begin Extracted text

The night before, I went to sleep at ten, feeling very excited and thinking: Tomorrow is going to be the first day of my new life (I know I can get very dramatic over things). When finally the alarm buzzed (5.40), I jumped out of bed like a kid ready to go on an adventurous school trip.
I had a glass of water, did the Neti Pot, brushed my teeth and left my house. It was still dark and a bit cold. I thought: look at me! Outside before six! I took my bike (it is about a five minute ride to the studio) and was amazed by a bright moon, early birds singing and a man jogging. I definitely was not the only person outside at this hour, I even had to stop at a traffic light because cars were racing..
I entered the studio, took my coat and shoes of and was welcomed by the studio manager. She told me where to go. She could not accompany me into the shala since people inside had already started their practice. I thanked her and quietly opened the door of the shala. I saw the teacher (a woman from Spain), sat in padmasana with her eyes closed. Next to her were candles burning. I could hear the sound of the ujjayi breathings of the ten people already doing their practice. I felt insecure about which spot to take. Maybe this was already someone else's spot? I rolled out my mat between two women, the one left of me was doing Surya namaskar A and the woman on my right was doing an asana that was clearly a real advanced one. I tried not to stare at her. First I took some big breaths in Samasthiti to make sure I somehow landed on my mat and then I started my practice.

end Extracted text

What to work on:
In the yoga studio account, what time did the alarm go off? The material after this point is separate from the yoga studio account.

begin Data extract

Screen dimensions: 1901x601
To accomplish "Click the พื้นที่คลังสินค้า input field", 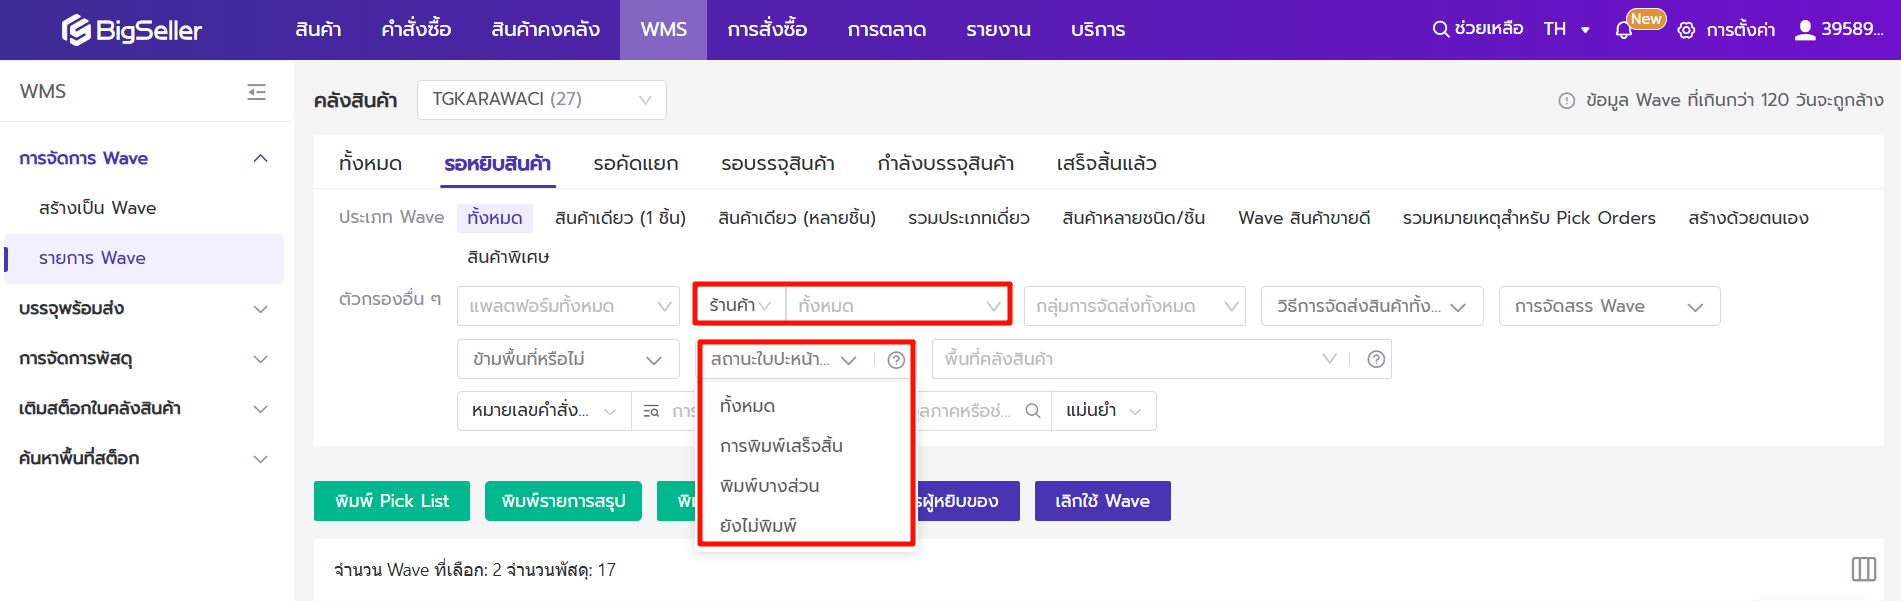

end Data extract

Response to the exercise:
5.40